## Stated exercise
Please recast the rows from the one containing "Mokkapati Sarma (115, 538)" through the last row, both included, as a Markdown table with the columns Number and Line, leaving out any blank rows.

## Material for this exercise

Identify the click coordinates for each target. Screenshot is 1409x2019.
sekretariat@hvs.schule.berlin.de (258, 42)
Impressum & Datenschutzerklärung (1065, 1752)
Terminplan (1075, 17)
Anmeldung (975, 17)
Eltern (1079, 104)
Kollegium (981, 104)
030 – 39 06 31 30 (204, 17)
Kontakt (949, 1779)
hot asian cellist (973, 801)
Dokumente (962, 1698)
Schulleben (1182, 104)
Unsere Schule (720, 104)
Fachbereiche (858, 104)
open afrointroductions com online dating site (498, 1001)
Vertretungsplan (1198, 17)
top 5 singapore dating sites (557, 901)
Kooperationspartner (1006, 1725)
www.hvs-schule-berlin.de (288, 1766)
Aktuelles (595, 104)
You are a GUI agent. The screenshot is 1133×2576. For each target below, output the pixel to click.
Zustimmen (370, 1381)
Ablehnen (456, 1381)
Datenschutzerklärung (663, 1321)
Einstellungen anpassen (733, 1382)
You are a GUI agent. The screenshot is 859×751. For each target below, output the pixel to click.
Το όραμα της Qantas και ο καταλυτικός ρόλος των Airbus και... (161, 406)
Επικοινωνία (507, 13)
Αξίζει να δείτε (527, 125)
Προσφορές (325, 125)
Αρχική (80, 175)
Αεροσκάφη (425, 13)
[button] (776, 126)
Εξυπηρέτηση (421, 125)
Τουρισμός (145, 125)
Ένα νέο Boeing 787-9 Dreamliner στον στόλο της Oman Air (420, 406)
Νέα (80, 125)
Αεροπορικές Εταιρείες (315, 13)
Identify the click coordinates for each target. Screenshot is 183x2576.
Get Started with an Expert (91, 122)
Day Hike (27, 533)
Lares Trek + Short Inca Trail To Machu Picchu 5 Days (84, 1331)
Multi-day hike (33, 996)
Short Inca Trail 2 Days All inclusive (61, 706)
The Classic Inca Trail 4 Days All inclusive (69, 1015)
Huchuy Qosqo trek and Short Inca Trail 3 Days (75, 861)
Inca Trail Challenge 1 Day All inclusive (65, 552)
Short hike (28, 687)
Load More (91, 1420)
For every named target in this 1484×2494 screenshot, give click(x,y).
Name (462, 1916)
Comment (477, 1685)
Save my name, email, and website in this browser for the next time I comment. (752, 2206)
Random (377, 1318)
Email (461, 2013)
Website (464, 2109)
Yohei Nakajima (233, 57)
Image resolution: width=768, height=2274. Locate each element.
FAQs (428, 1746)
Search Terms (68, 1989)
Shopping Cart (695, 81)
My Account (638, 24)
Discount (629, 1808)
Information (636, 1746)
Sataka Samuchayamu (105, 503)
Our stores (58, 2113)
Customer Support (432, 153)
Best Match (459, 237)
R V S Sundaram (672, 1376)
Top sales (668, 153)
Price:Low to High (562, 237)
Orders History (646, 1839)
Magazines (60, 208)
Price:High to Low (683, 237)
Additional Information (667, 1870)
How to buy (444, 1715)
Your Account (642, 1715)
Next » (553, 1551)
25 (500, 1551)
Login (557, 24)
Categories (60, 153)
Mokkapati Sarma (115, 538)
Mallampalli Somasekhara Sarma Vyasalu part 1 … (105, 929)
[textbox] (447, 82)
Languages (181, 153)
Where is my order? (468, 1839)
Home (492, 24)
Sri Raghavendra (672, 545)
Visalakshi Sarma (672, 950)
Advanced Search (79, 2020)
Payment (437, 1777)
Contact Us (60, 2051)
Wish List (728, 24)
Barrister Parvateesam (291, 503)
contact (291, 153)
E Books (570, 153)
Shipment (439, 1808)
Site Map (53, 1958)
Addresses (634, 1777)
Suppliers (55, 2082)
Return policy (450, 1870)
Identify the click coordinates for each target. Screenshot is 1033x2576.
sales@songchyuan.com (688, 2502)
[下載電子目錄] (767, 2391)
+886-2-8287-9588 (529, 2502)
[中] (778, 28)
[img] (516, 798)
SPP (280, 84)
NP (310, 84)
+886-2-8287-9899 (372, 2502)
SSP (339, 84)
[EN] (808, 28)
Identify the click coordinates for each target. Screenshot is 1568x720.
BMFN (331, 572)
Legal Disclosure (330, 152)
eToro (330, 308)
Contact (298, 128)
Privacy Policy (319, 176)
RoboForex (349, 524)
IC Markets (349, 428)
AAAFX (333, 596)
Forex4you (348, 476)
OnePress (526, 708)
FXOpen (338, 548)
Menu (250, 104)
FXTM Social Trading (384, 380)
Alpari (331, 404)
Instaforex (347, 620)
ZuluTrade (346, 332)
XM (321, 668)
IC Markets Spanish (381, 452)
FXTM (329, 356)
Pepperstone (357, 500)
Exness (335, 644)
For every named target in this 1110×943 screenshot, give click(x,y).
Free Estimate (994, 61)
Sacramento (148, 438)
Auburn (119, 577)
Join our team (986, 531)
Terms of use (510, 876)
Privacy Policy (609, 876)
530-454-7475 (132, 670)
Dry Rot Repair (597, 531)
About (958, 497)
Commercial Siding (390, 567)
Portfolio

## Answer for this exercise
| Number | Line |
|---|---|
| 1 | Mokkapati Sarma (115, 538) |
| 2 | Mallampalli Somasekhara Sarma Vyasalu part 1 … (105, 929) |
| 3 | [textbox] (447, 82) |
| 4 | Languages (181, 153) |
| 5 | Where is my order? (468, 1839) |
| 6 | Home (492, 24) |
| 7 | Sri Raghavendra (672, 545) |
| 8 | Visalakshi Sarma (672, 950) |
| 9 | Advanced Search (79, 2020) |
| 10 | Payment (437, 1777) |
| 11 | Contact Us (60, 2051) |
| 12 | Wish List (728, 24) |
| 13 | Barrister Parvateesam (291, 503) |
| 14 | contact (291, 153) |
| 15 | E Books (570, 153) |
| 16 | Shipment (439, 1808) |
| 17 | Site Map (53, 1958) |
| 18 | Addresses (634, 1777) |
| 19 | Suppliers (55, 2082) |
| 20 | Return policy (450, 1870) |
| 21 | Identify the click coordinates for each target. Screenshot is 1033x2576. |
| 22 | sales@songchyuan.com (688, 2502) |
| 23 | [下載電子目錄] (767, 2391) |
| 24 | +886-2-8287-9588 (529, 2502) |
| 25 | [中] (778, 28) |
| 26 | [img] (516, 798) |
| 27 | SPP (280, 84) |
| 28 | NP (310, 84) |
| 29 | +886-2-8287-9899 (372, 2502) |
| 30 | SSP (339, 84) |
| 31 | [EN] (808, 28) |
| 32 | Identify the click coordinates for each target. Screenshot is 1568x720. |
| 33 | BMFN (331, 572) |
| 34 | Legal Disclosure (330, 152) |
| 35 | eToro (330, 308) |
| 36 | Contact (298, 128) |
| 37 | Privacy Policy (319, 176) |
| 38 | RoboForex (349, 524) |
| 39 | IC Markets (349, 428) |
| 40 | AAAFX (333, 596) |
| 41 | Forex4you (348, 476) |
| 42 | OnePress (526, 708) |
| 43 | FXOpen (338, 548) |
| 44 | Menu (250, 104) |
| 45 | FXTM Social Trading (384, 380) |
| 46 | Alpari (331, 404) |
| 47 | Instaforex (347, 620) |
| 48 | ZuluTrade (346, 332) |
| 49 | XM (321, 668) |
| 50 | IC Markets Spanish (381, 452) |
| 51 | FXTM (329, 356) |
| 52 | Pepperstone (357, 500) |
| 53 | Exness (335, 644) |
| 54 | For every named target in this 1110×943 screenshot, give click(x,y). |
| 55 | Free Estimate (994, 61) |
| 56 | Sacramento (148, 438) |
| 57 | Auburn (119, 577) |
| 58 | Join our team (986, 531) |
| 59 | Terms of use (510, 876) |
| 60 | Privacy Policy (609, 876) |
| 61 | 530-454-7475 (132, 670) |
| 62 | Dry Rot Repair (597, 531) |
| 63 | About (958, 497) |
| 64 | Commercial Siding (390, 567) |
| 65 | Portfolio |